At Bellin Health, our vascular services are at the forefront of providing exceptional care for patients with vascular conditions. We have a skilled heart and vascular team who diagnose and treat conditions such as:
- Artery disease
- Venous disease
Collaboration is a cornerstone of vascular services. Our providers work closely together, combining their expertise to deliver the best possible care and ensure a unified and coordinated approach.
We prioritize patient education and empowerment, understanding the importance of offering you the knowledge and tools to actively participate in your care. That’s why we provide the information and advice you need to make informed choices about your treatment and lifestyle.
Abdominal Aortic Aneurysm (AAA)
An abdominal aortic aneurysm, also called AAA, is a potentially life-threatening condition where the main blood vessel that supplies blood to the abdomen, pelvis and legs becomes enlarged and weakened. If left untreated, it can rupture and cause severe internal bleeding. Endovascular surgery using stent grafts is a highly effective treatment option for this condition.
Endovascular Aneurysm Repair (EVAR)
Our heart surgery team performs endovascular aneurysm repair procedures or EVAR using stent grafts to treat AAA. This is a minimally invasive approach. The procedure involves making two small incisions in the groin area. We will then insert a stent graft into your femoral artery to block the damaged part of the aorta. The purpose is to redirect blood away from the aneurysm. EVAR has shown to have less pain, improved outcomes and faster healing, compared to open surgery.
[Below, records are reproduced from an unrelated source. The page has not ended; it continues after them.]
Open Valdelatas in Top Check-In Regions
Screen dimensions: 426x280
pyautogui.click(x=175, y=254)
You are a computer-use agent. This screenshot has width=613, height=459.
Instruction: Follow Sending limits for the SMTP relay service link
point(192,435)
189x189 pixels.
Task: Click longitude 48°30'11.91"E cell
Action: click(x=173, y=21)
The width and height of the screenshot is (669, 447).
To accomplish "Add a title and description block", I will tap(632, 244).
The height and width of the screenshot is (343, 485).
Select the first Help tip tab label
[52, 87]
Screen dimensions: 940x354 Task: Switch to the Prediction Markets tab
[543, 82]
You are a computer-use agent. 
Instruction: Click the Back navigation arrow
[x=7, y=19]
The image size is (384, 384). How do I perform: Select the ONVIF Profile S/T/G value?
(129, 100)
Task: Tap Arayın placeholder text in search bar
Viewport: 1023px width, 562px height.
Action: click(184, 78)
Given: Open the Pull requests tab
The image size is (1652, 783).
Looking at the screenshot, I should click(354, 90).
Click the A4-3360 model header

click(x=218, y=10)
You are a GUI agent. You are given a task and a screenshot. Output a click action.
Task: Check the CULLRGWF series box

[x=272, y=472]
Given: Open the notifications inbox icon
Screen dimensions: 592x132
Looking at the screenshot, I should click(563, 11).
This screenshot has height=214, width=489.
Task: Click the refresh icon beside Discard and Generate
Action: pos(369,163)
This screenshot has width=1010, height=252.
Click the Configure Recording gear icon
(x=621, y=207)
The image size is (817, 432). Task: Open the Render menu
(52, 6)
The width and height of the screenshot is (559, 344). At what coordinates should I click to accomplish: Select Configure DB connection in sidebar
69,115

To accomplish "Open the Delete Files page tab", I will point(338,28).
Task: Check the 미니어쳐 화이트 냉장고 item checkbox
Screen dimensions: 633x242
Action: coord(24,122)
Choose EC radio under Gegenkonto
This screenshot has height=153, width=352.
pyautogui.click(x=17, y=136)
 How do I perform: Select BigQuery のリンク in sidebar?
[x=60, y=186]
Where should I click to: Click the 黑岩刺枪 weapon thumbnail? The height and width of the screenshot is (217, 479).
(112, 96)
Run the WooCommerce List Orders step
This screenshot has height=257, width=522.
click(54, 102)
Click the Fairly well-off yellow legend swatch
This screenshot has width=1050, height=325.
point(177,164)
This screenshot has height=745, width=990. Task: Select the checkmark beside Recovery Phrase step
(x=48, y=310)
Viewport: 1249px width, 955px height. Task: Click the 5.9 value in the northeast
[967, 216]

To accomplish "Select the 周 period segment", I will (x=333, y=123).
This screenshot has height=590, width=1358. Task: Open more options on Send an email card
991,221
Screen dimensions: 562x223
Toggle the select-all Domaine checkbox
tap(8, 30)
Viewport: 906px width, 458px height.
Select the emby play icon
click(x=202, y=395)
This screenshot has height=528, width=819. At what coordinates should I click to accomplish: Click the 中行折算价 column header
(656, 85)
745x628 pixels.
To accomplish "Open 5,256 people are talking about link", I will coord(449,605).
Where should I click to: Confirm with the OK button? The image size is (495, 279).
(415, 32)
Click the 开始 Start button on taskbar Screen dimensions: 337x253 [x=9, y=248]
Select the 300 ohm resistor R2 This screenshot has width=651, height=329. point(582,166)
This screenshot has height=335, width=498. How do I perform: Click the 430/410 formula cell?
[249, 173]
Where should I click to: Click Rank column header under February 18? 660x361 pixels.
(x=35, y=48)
Peripheral Artery Disease (PAD)
Peripheral Artery Disease (PAD) is a common condition in which narrowed arteries reduce blood flow to the arms or legs. Treatment requires catheter-based procedures using X-rays to open blocked arteries and insert a stent to improve blood flow.
Common Locations for These Procedures Include:
- Carotid arteries
- Lower extremity arteries
- Renal arteries
Pain, often in the legs, caused by too little blood flow, is the most common PAD symptom. Patients may feel pain or claudication, tiredness and discomfort in the large muscles of their legs (calf, thigh or buttock) while walking. However, they do not experience these symptoms at rest or in a particular position. Some patients with PAD may have impaired mobility without classic symptoms.
Multiple artery obstructions in the leg arteries cause rest pain that worsens when raising the legs. It can also cause ulcers and gangrene. Without treatment, patients with critical limb ischemia or poor blood supply may lose their limbs and face life-threatening complications from gangrene and sepsis.
Indications for a Referral:
- Leg or foot ulcers
- Lifestyle-limiting claudication
- Rest pain
We offer advanced procedures or revascularization options to diagnose and treat vascular disease, improving blood flow and reducing the chance of amputation. We aim to use less invasive methods of treatment with advanced techniques in surgery, bypass and a combination of surgery and endovascular intervention.
PAD and Diabetes
Patients with diabetes are prone to ulcerations because of neuropathy and vascular disease, such as PAD. Recognizing and treating PAD early is crucial for preventing complications and amputation in leg or foot ulcers. Diabetic patients with this condition are at a much higher risk for amputation than non-diabetics with it. This is because diabetes is a significant risk factor. Thus, seeking immediate treatment to address such symptoms is essential.
Management of Ulceration
Revascularization to enhance blood flow is vital to optimizing the wound healing environment and managing ulcerations. Oxygen has proven to be critical for wound healing. It's essential for energy metabolism and cell function, blood vessel growth, cell division and collagen production.
Hyperbaric Oxygen Therapy
Hyperbaric Oxygen Therapy (HBOT) is an option for patients with small vessel disease who cannot receive complete treatment with revascularization. This treatment uses oxygen and increased atmospheric pressure to help heal your ulcerations. It works by encouraging red blood cells to move through the plasma, essentially healing your wounds from the inside out.
Venous disease affects leg veins, causing issues like swollen legs and insufficient blood flow. Chronic leg edema causes the legs to accumulate fluid, resulting in swelling and discomfort. Venous insufficiency happens when leg veins can't effectively send blood back to the heart.
There are several treatment options available for these conditions, depending on the severity and underlying cause. One common approach is the use of compression stockings, which help improve blood flow and reduce swelling. These stockings apply gentle pressure to the legs, promoting the movement of blood towards the heart. In more severe cases, medical interventions may be necessary.